» **Material for the task**:
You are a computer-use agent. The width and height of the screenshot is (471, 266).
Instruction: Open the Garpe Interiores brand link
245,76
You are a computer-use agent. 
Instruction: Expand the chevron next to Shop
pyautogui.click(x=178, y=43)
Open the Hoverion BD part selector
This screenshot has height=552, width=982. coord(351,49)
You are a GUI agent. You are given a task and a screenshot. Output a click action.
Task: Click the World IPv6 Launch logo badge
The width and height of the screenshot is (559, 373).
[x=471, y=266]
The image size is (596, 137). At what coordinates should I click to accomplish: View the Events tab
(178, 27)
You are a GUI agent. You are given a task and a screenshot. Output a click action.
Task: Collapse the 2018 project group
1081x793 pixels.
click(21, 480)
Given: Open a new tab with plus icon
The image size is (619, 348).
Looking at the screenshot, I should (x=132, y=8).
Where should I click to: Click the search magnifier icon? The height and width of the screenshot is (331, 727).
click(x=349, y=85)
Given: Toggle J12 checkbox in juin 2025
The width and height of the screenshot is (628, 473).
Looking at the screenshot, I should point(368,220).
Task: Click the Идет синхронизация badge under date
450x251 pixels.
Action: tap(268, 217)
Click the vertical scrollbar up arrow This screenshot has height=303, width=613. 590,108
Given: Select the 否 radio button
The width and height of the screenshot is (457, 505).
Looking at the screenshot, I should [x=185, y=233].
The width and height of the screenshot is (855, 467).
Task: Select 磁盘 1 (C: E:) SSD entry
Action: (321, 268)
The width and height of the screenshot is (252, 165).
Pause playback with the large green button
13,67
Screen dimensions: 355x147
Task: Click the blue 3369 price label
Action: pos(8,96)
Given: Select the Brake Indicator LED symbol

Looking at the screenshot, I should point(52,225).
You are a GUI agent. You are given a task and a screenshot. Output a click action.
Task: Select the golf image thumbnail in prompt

» **How to complete this task**: Type out exactly the span of lines from the one with "Open the Hoverion BD part selector" to the end of the material above, counting both end lines, and nothing else.

» **Task response**:
Open the Hoverion BD part selector
This screenshot has height=552, width=982. coord(351,49)
You are a GUI agent. You are given a task and a screenshot. Output a click action.
Task: Click the World IPv6 Launch logo badge
The width and height of the screenshot is (559, 373).
[x=471, y=266]
The image size is (596, 137). At what coordinates should I click to accomplish: View the Events tab
(178, 27)
You are a GUI agent. You are given a task and a screenshot. Output a click action.
Task: Collapse the 2018 project group
1081x793 pixels.
click(21, 480)
Given: Open a new tab with plus icon
The image size is (619, 348).
Looking at the screenshot, I should (x=132, y=8).
Where should I click to: Click the search magnifier icon? The height and width of the screenshot is (331, 727).
click(x=349, y=85)
Given: Toggle J12 checkbox in juin 2025
The width and height of the screenshot is (628, 473).
Looking at the screenshot, I should point(368,220).
Task: Click the Идет синхронизация badge under date
450x251 pixels.
Action: tap(268, 217)
Click the vertical scrollbar up arrow This screenshot has height=303, width=613. 590,108
Given: Select the 否 radio button
The width and height of the screenshot is (457, 505).
Looking at the screenshot, I should [x=185, y=233].
The width and height of the screenshot is (855, 467).
Task: Select 磁盘 1 (C: E:) SSD entry
Action: (321, 268)
The width and height of the screenshot is (252, 165).
Pause playback with the large green button
13,67
Screen dimensions: 355x147
Task: Click the blue 3369 price label
Action: pos(8,96)
Given: Select the Brake Indicator LED symbol

Looking at the screenshot, I should point(52,225).
You are a GUI agent. You are given a task and a screenshot. Output a click action.
Task: Select the golf image thumbnail in prompt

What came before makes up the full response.